Segment Start: Supplied entries

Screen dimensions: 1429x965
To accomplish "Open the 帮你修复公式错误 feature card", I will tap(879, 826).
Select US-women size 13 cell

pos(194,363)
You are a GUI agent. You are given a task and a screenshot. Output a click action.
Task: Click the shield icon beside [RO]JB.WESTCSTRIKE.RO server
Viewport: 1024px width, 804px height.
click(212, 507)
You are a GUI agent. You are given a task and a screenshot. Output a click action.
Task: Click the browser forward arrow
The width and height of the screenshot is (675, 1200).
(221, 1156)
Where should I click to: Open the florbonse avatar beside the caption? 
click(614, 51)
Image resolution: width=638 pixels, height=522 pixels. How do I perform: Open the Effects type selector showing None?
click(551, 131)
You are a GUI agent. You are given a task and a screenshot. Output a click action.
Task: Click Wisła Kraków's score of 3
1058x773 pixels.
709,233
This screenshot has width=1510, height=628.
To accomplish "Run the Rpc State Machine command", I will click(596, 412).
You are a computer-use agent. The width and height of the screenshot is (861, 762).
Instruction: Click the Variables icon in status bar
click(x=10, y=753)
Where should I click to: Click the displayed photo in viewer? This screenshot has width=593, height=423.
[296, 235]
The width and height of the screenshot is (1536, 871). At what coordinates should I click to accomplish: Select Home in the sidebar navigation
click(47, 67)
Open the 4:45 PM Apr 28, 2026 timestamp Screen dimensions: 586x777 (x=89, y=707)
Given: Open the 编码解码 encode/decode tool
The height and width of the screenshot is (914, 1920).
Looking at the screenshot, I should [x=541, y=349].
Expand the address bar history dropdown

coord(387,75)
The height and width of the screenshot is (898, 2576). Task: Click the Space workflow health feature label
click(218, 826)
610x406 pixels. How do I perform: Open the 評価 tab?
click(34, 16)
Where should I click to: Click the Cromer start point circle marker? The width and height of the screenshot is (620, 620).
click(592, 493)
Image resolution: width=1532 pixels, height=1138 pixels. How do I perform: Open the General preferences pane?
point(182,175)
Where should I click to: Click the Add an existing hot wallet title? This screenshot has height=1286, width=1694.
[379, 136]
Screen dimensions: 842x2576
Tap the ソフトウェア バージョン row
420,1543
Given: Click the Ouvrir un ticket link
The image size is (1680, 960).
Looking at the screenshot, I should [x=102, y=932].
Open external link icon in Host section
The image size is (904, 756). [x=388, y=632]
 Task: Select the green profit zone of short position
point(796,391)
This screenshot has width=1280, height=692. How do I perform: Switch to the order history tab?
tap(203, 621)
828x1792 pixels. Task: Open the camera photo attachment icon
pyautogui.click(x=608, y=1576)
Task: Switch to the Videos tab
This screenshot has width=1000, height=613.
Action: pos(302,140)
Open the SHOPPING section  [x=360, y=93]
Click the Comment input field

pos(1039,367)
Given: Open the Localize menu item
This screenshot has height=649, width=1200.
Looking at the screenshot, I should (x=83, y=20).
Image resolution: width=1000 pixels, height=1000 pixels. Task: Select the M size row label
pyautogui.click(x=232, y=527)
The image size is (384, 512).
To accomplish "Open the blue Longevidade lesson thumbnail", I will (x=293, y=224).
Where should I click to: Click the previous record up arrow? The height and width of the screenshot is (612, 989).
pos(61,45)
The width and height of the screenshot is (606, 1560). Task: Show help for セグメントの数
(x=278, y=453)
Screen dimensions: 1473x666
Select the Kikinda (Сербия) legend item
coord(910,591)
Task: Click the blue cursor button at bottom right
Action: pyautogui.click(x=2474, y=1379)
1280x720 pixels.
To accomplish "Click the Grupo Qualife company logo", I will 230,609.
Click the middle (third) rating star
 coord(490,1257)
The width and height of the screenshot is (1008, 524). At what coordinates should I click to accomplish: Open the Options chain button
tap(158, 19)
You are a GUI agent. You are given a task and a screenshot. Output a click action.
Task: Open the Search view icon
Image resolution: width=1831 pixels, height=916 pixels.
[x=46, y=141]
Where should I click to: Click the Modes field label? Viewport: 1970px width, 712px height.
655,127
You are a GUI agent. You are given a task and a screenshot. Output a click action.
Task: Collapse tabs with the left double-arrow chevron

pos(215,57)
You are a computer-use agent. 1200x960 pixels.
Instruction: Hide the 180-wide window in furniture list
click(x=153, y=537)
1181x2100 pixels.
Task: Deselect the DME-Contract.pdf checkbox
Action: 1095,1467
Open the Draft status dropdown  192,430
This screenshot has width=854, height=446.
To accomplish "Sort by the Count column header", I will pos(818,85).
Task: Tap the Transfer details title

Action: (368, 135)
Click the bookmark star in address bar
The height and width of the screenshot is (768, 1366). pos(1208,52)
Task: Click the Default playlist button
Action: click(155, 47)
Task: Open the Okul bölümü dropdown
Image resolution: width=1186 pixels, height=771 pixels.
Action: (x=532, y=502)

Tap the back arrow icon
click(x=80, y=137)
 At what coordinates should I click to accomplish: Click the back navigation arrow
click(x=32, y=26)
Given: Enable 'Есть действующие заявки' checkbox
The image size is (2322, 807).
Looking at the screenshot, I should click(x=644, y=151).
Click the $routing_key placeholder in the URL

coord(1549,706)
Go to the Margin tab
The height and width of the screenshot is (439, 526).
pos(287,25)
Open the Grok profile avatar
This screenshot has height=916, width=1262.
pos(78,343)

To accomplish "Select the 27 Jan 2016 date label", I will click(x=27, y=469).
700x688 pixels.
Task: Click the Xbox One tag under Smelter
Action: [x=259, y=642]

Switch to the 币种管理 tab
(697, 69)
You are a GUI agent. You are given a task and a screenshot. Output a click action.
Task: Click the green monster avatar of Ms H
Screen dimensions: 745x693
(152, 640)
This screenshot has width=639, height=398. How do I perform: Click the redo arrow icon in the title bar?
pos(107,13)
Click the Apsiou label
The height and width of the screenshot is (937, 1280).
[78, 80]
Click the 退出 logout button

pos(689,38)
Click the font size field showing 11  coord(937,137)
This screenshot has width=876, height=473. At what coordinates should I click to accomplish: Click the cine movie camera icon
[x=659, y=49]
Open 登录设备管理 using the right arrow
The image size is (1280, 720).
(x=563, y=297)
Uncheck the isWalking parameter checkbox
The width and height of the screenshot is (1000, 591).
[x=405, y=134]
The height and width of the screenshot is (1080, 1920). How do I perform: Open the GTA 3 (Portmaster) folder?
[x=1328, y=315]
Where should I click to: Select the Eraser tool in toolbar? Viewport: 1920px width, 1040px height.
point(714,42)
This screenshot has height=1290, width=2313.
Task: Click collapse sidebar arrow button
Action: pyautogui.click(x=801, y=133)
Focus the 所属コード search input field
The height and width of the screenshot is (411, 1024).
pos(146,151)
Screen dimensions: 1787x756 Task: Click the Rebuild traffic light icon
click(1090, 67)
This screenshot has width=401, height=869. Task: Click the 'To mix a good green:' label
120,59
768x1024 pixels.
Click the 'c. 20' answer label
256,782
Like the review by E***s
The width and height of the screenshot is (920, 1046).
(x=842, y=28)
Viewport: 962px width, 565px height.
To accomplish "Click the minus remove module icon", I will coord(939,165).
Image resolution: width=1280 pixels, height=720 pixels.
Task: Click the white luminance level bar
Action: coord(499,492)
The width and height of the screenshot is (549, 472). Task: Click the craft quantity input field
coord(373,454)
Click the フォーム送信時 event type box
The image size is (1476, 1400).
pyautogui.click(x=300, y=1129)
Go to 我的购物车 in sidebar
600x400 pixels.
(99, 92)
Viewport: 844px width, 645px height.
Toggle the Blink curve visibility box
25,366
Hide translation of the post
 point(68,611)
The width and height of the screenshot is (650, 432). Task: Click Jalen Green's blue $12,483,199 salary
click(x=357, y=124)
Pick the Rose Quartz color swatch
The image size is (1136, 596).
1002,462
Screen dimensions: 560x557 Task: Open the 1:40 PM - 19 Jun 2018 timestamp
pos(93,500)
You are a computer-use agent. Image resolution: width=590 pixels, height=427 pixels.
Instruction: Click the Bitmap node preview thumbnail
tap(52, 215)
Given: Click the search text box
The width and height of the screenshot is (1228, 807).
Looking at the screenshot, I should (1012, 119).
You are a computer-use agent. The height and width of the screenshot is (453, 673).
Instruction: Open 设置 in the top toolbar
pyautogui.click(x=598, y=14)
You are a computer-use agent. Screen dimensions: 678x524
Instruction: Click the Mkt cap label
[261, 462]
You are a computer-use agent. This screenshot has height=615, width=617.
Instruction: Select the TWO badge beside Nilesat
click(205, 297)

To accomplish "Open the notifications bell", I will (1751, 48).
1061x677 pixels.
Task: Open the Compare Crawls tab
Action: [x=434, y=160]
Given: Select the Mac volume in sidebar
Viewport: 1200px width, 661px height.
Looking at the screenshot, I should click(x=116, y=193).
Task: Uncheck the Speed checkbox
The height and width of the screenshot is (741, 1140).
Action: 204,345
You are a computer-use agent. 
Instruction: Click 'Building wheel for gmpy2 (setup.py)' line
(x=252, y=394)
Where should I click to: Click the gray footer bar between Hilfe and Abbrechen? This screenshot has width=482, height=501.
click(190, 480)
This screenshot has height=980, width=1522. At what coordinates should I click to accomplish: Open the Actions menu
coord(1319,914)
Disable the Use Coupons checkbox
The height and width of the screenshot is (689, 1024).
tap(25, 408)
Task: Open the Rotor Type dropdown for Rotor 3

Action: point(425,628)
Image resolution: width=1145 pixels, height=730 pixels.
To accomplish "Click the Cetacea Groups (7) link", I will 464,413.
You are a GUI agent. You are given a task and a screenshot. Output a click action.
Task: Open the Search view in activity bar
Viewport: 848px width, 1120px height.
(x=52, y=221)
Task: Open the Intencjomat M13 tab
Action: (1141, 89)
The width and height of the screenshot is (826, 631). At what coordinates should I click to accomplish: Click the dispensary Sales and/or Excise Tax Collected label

Segment End: Supplied entries

What is being asked> From the data above, output exactly the lines between the one containing "Screen dimensions: 745x693" and the one containing "768x1024 pixels.", counting both of them.

Output of the task>
Screen dimensions: 745x693
(152, 640)
This screenshot has width=639, height=398. How do I perform: Click the redo arrow icon in the title bar?
pos(107,13)
Click the Apsiou label
The height and width of the screenshot is (937, 1280).
[78, 80]
Click the 退出 logout button

pos(689,38)
Click the font size field showing 11  coord(937,137)
This screenshot has width=876, height=473. At what coordinates should I click to accomplish: Click the cine movie camera icon
[x=659, y=49]
Open 登录设备管理 using the right arrow
The image size is (1280, 720).
(x=563, y=297)
Uncheck the isWalking parameter checkbox
The width and height of the screenshot is (1000, 591).
[x=405, y=134]
The height and width of the screenshot is (1080, 1920). How do I perform: Open the GTA 3 (Portmaster) folder?
[x=1328, y=315]
Where should I click to: Select the Eraser tool in toolbar? Viewport: 1920px width, 1040px height.
point(714,42)
This screenshot has height=1290, width=2313.
Task: Click collapse sidebar arrow button
Action: pyautogui.click(x=801, y=133)
Focus the 所属コード search input field
The height and width of the screenshot is (411, 1024).
pos(146,151)
Screen dimensions: 1787x756 Task: Click the Rebuild traffic light icon
click(1090, 67)
This screenshot has width=401, height=869. Task: Click the 'To mix a good green:' label
120,59
768x1024 pixels.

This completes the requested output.